Du début de la Bible jusqu’à la fin, les catastrophes naturelles sont en fait l’une des façons dont le jugement de Dieu sur l’humanité se manifeste. Du Déluge au temps de Noé aux fléaux d’Égypte, mais en pensant aussi aux prédictions prophétiques de la lune qui prend la couleur rouge sang ou du soleil qui s’obscurcit (et toutes sortes d’autres phénomènes naturels catastrophiques), les auteurs de la Bible ont compris que Dieu pouvait utiliser les phénomènes naturels (en plus de phénomènes sociologiques, économiques et politiques) afin de juger l’humanité.
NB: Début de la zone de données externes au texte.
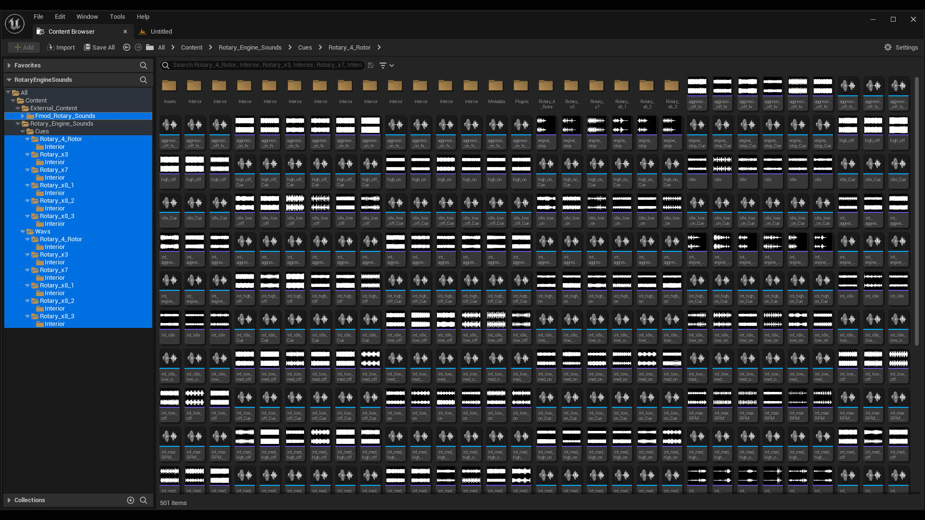
Task: Switch to the Untitled tab
Action: pos(161,31)
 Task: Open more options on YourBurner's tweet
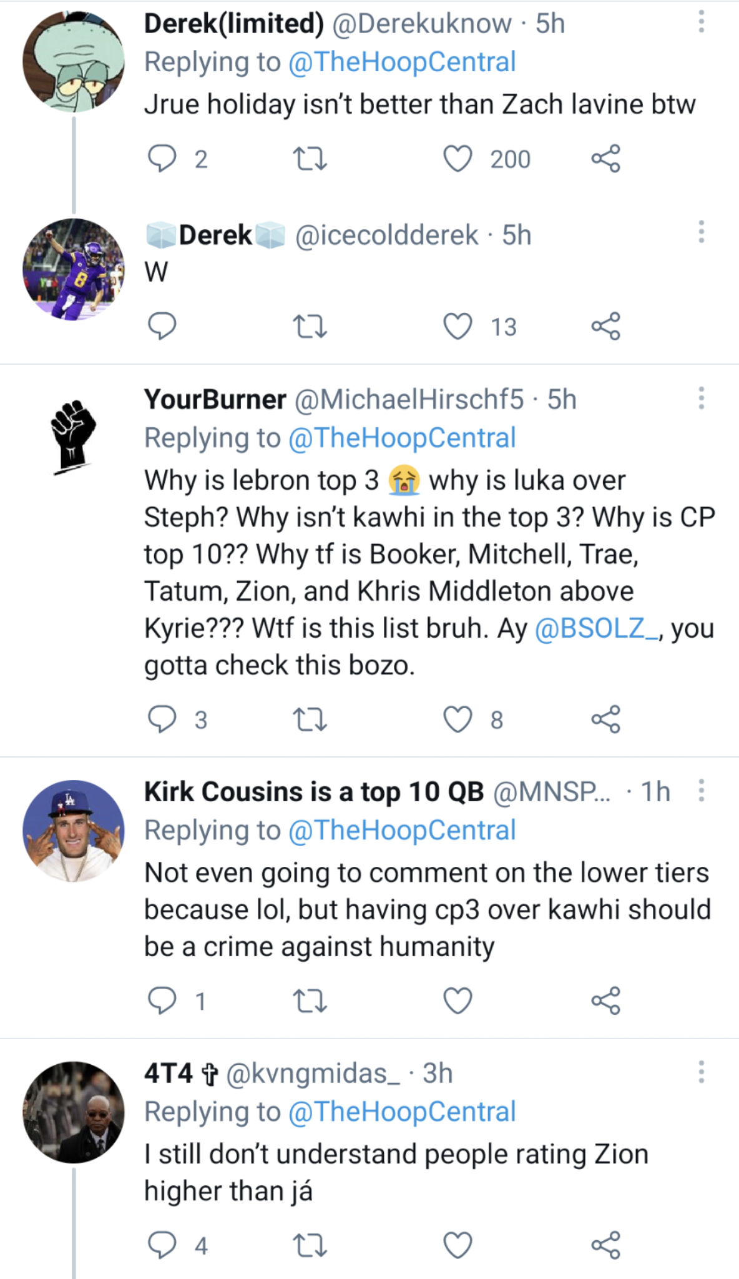[701, 398]
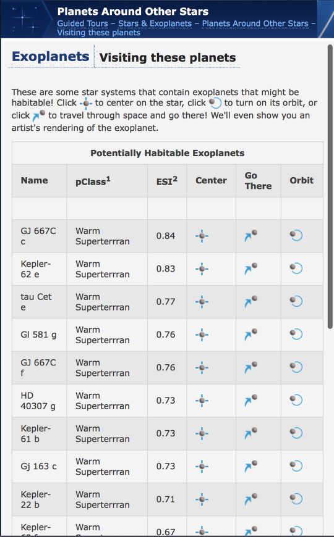Travel to Kepler-62 e with Go There
Image resolution: width=334 pixels, height=537 pixels.
(x=251, y=269)
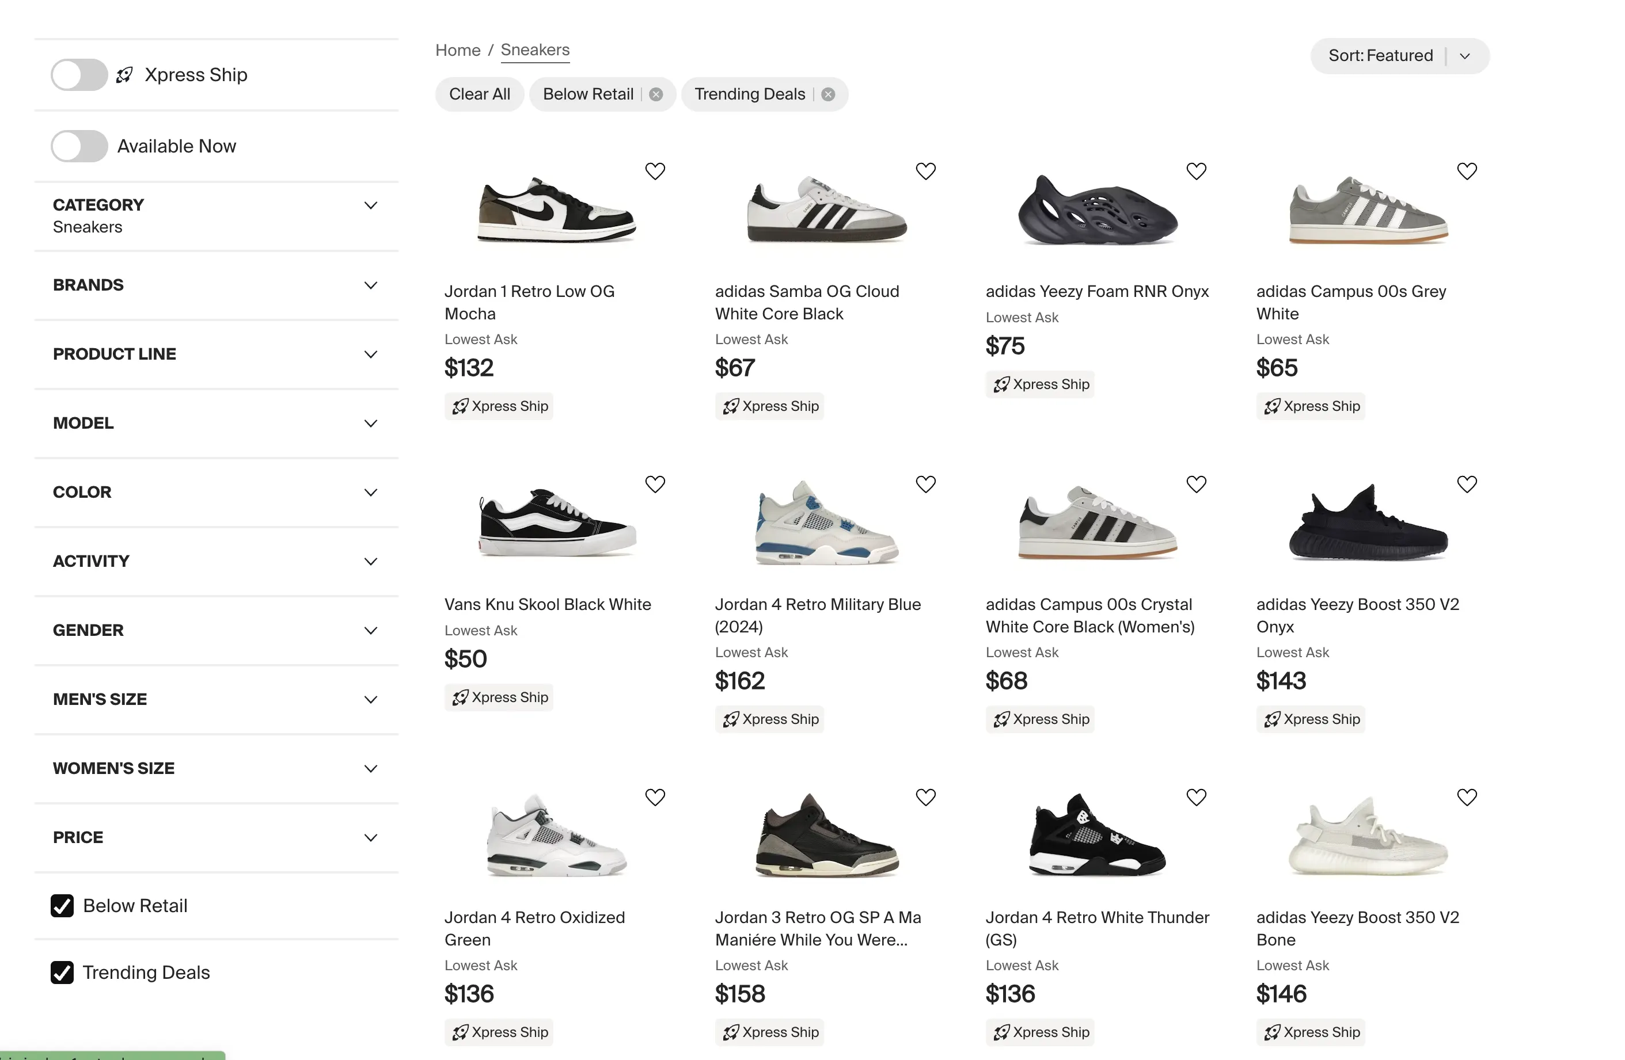Open the Sort: Featured dropdown
Image resolution: width=1625 pixels, height=1060 pixels.
[x=1399, y=56]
Éliminer de manière simpliste toute connexion possible entre une catastrophe naturelle et une intention de jugement de la part de Dieu conduit à ignorer beaucoup de passages bibliques.

Alors, qu’en est-il dans notre situation présente ? Peut-on donc voir en l’ouragan Katrina le jugement de Dieu ou non ? Et quid de Harvey ou Irma ?

1.   NATURE ET JUGEMENT DIVIN

Les deux réponses aux ouragans avaient, à la base, une compréhension particulière du jugement de Dieu, à savoir que le jugement de Dieu est essentiellement ce que Dieu fait quand il est tellement fatigué du péché humain qu’il ne peut plus le supporter. L’image d’un dieu qui a de la patience, mais qui, avec le temps, commence à serrer sa mâchoire, son visage commence à devenir rouge et il développe alors des signes de nervosité manifestes. Enfin, il lève les mains en l’air et, avec un cri affreux et une rage incontrôlée, frappe d’un coup de fouet les créatures terrestres qui l’ont offensé et les punit d’un cyclone, tremblement de terre, tsunami, tornade ou toute autre chose du même acabit.

Mais ce n’est pas l’image biblique du jugement divin. Tout d’abord et surtout, nous devons comprendre que lorsque Dieu juge, il y a toujours un but constructif. Dieu ne juge jamais juste parce qu’il est submergé par la rage face au péché, perdant tout contrôle. En fait, un tel acte de punition ne serait même pas réellement qualifié de « jugement » au sens biblique. Le jugement n’est pas identique à la punition ou à la condamnation. Il peut inclure le châtiment, mais le jugement biblique est un concept beaucoup plus grand et, j’oserai dire, beaucoup plus glorieux.

Alors, qu’est ce que le « jugement » au sens biblique ?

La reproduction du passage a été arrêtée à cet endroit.